Come dimenticare, per esempio, quando Silvio Berlusconi da presidente del Consiglio, fece coprire il seno della “Verità svelata dal tempo” del Tiepolo, dopo averla fatta collocare nella Sala Stampa di Palazzo Chigi? Il suo portavoce Paolo Bonaiuti fu costretto a spiegare che l’intervento era stato deciso in quanto la visione del capezzolo, inquadrato dai telegionali tutte le volte che c’era una conferenza stampa, si temeva “potesse urtare la suscettibilità di qualche spettatore”.
Un altro esempio significativo viene dagli Stati Uniti.
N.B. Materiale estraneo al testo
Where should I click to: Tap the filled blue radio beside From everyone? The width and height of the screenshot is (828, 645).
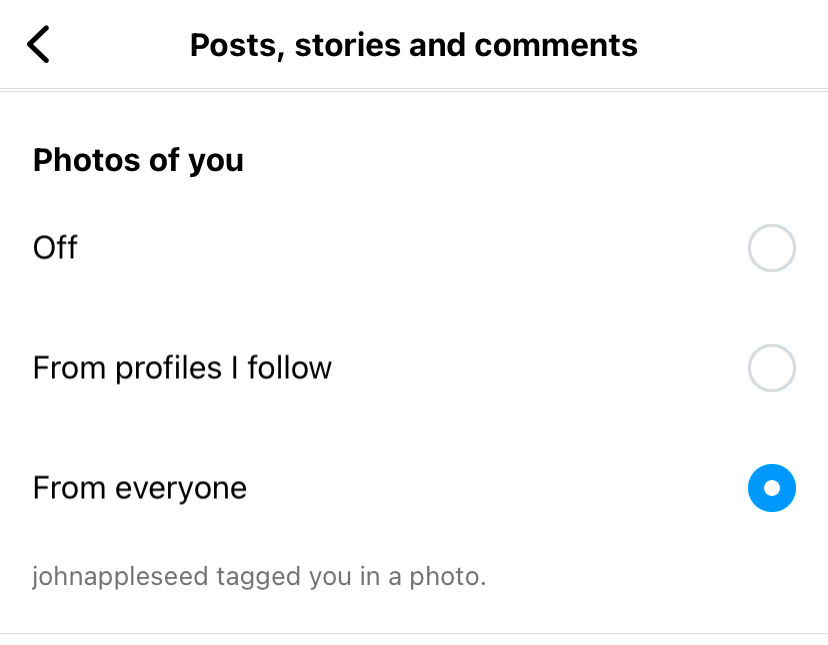tap(771, 488)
Nell’agosto del 1949 il senatore repubblicano del Missouri George Dondero, parlando al Congresso, illustrò senza mezzi termini la propria concezione artistica: “Il Cubismo – disse – mira a distruggere attraverso il disordine progettato; Il Futurismo mira a distruggere attraverso il mito della macchina; il Dadaismo mira a distruggere attraverso il ridicolo; l’Espressionismo mira a distruggere scimmiottando il primitivo e il folle; l’Astrattismo (…) suscitando accessi di follia; il Surrealismo (…) negando la ragione”. Conclusione: “Tutti questi “ismi” sono di origine straniera e non dovrebbero davvero trovare posto nell’arte americana”.
"Come la politica condiziona l'arte"
Demetrio Paparoni
Ponte alle grazie edizioni
euro 24
In Italia, il segretario del Pci Palmiro Togliatti, con lo pseudonimo di Roderigo di Castiglia, su Rinascita nel 1947 definì “scarabocchi, orrori e scemenze” le opere esposte alla Prima mostra d’arte contemporanea a Bologna. “Una raccolta di cose mostruose” che secondo Togliatti avrebbe dovuto indurre le “brave persone” a fare come il “ragazzino della novella di Andersen: dite ch’è nudo, il re; e che uno scarabocchio è uno scarabocchio”. A tale reprimenda, sempre su Rinascita, replicarono Guttuso, Mafai, Consagra, Leoncillo e Turcato auspicando che l’arte potesse fare tesoro delle esperienze delle avanguardie non gradite al fascismo.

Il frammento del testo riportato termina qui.